Before going to market with a new drug, medical device or test, it’s crucial to know how payers will treat it post-approval. Understanding post-launch coverage restrictions and knowing which payers are likely to publish policy in the first six months to two years allows organizations to design effective marketing strategies. But who has a crystal ball to discern the future? How can anyone predict the response to a launch?

Float like a butterfly, sting like a bee

Enter: Bumblebee, a patented software system that tracks public domain payer policies that are either new or new versions of existing documents. With more than 850,000 such policies in the dataset, Bumblebee is able to aggregate the results of the past eight years of data, which are then handed off to a team of policy analysts to review and interpret, all with the aim of helping predict how a product will perform.

“Our predictive offering leverages both current policy documents as well as historical ones,” explained Drew Gutschmidt, president, Policy Reporter, a TrialCard company. “Once a payer either takes down a policy or replaces an old version with a new one, there is no other way to access it. Our system gives us the ability to investigate, historically, how products were treated when they came onto the market and combine that with what we know is happening in the market today. This is the basis of our predictive model, a tool we have built over many years that has helped support the launch of numerous therapeutics.”

Our system gives us the ability to investigate how products were treated when they came onto the market and combine that with what we know is happening today.

Drew Gutschmidt, Policy Reporter

Consider this: You’re a manufacturer getting ready to launch a novel gene therapy into the marketplace and have the ability to access historical context related to that therapeutic class, i.e., the post-FDA approval timing of a published analog payer policy and its impact based on the number of covered lives.

“All of this information is key to developing appropriate payer marketing strategies,” said Scott Dulitz, chief strategy officer and head of corporate development, TrialCard. “Our goal is to ensure our clients’ teams are knocking on the door of the right medical directors to help them convey a targeted value proposition related to their product.”

The foundation of confidence

Prior to publication, providers cannot access a policy; they don’t know how a particular plan may be treating a new therapeutic until they have treated their first patient and submitted a claim. As such, should a physician use a particular buy-and-bill product without waiting for the policy to be published, they assume a serious amount of financial risk for themselves and the patient.

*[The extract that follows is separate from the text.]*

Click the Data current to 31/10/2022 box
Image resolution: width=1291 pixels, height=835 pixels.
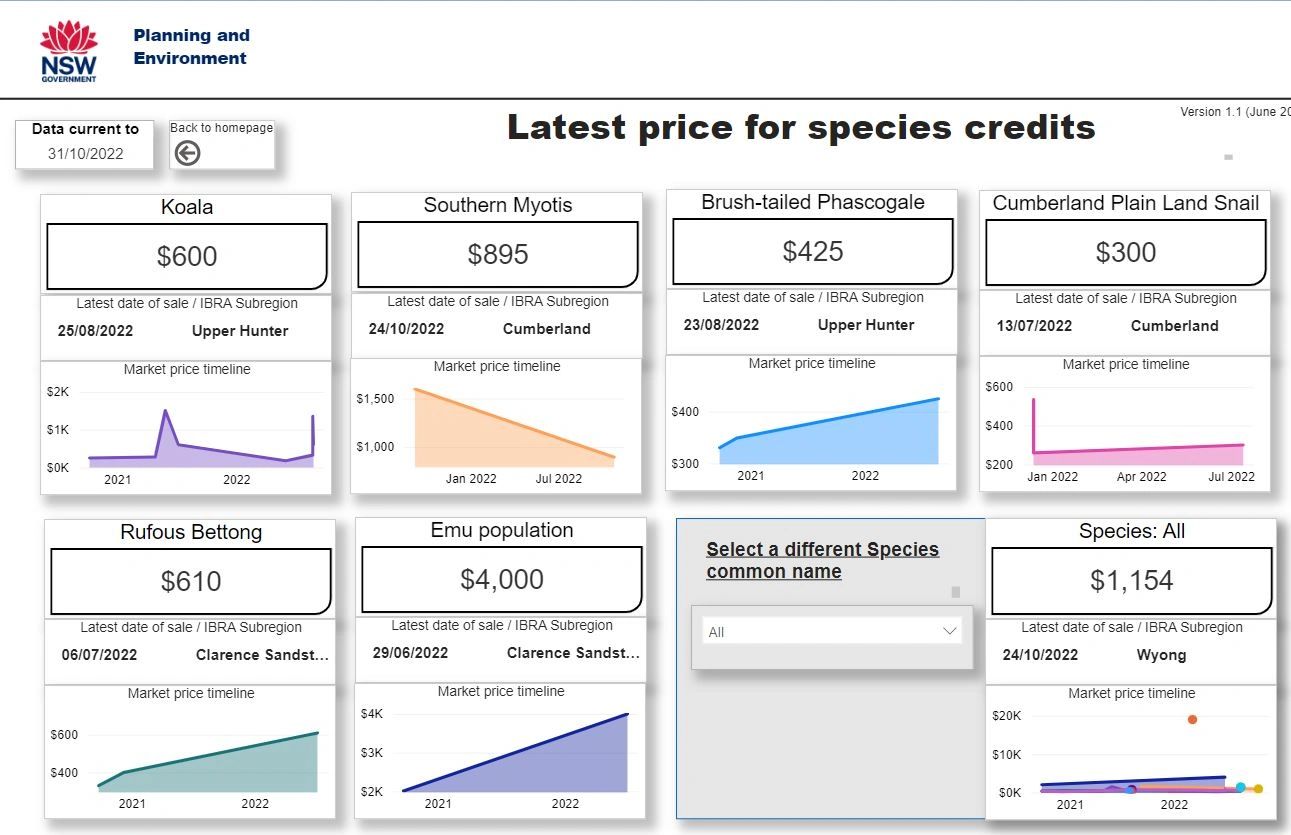(84, 144)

“Let’s say you’re a provider who paid hundreds of thousands of dollars to purchase a newly approved drug from a manufacturer,” Gutschmidt uses by way of illustration. “After evaluating a patient, you determine the drug is medically necessary for their condition. What you don’t know, though, is whether the patient meets all their health plan’s clinical and administrative criteria, since there isn’t yet a published policy. If it is a buy-and-bill product and the patient does not meet the plan’s criteria, there is a strong probability the claim could be denied, resulting in financial toxicity for both the provider and patient.”

In TrialCard’s estimation, the publication of a policy is the foundation of prescriber confidence. Knowing when a policy is going to be published gives the manufacturer’s customers — the healthcare providers — comfort in utilizing that product. 

“Understanding the restrictions that are likely to be in place on an individual, plan-by-plan basis and where those therapies sit, can help inform the types of patient support programs that biopharma companies need to put in place to facilitate access,” said Gutschmidt, adding, “Ideally, during Phase III clinical trials — 12 to 18 months before launch — is the ideal time to start performing a predictive analysis. If you start too early, the environment may change by the time you go to market; if it’s too close to launch, you run the risk of not having enough time to develop strategies to address the findings.” 

What if you could not only preview the future but have a role in its outcome? This is where Payer Advocacy takes the reins. 

It comes down to individual decision making 

If the goal is to impact coverage, criteria and timed publication, knowing which plans to approach and how to approach them is an important next step in influencing the outcome and access to new therapeutics. The predictive model provides the targets, but hands-on research and direct payer input is key to successful payer advocacy. 

“The core content we put together in our advocacy campaigns is our model policy, which pulls together both administrative and clinical criteria into a recommended policy,” explained Gutschmidt. “This is designed to both speed up the timeline to policy publication, by handing plans a blueprint they can use and encourages them to adopt the criteria which has been fully vetted. Ultimately, it’s in the hands of the medical or pharmacy director to make the decision, but model policy has been shown to be very effective.” 

The model policy includes input from corresponding payer panels — if it is a medical benefit product, then panels of medical directors; if it’s a pharmacy benefit product, pharmacy directors. This kind of robust intel can exponentially accelerate publication and potentially impact restrictions. To date, TrialCard has achieved coverage for policies representing more than 120 million covered lives in the U.S. 

“This payer intelligence has enormous impacts on the performance of brands, when they launch, how they’ll be covered and their go-to-market commercialization and payer strategies,” concluded Dulitz. “More importantly, it has a huge impact in determining when patients may get their medications and how accessible those medications will be for those with unmet medical needs.”

The benefits are clear on the biopharma industry side, but more importantly, on the patient side. Payer intelligence is critical to simplifying access.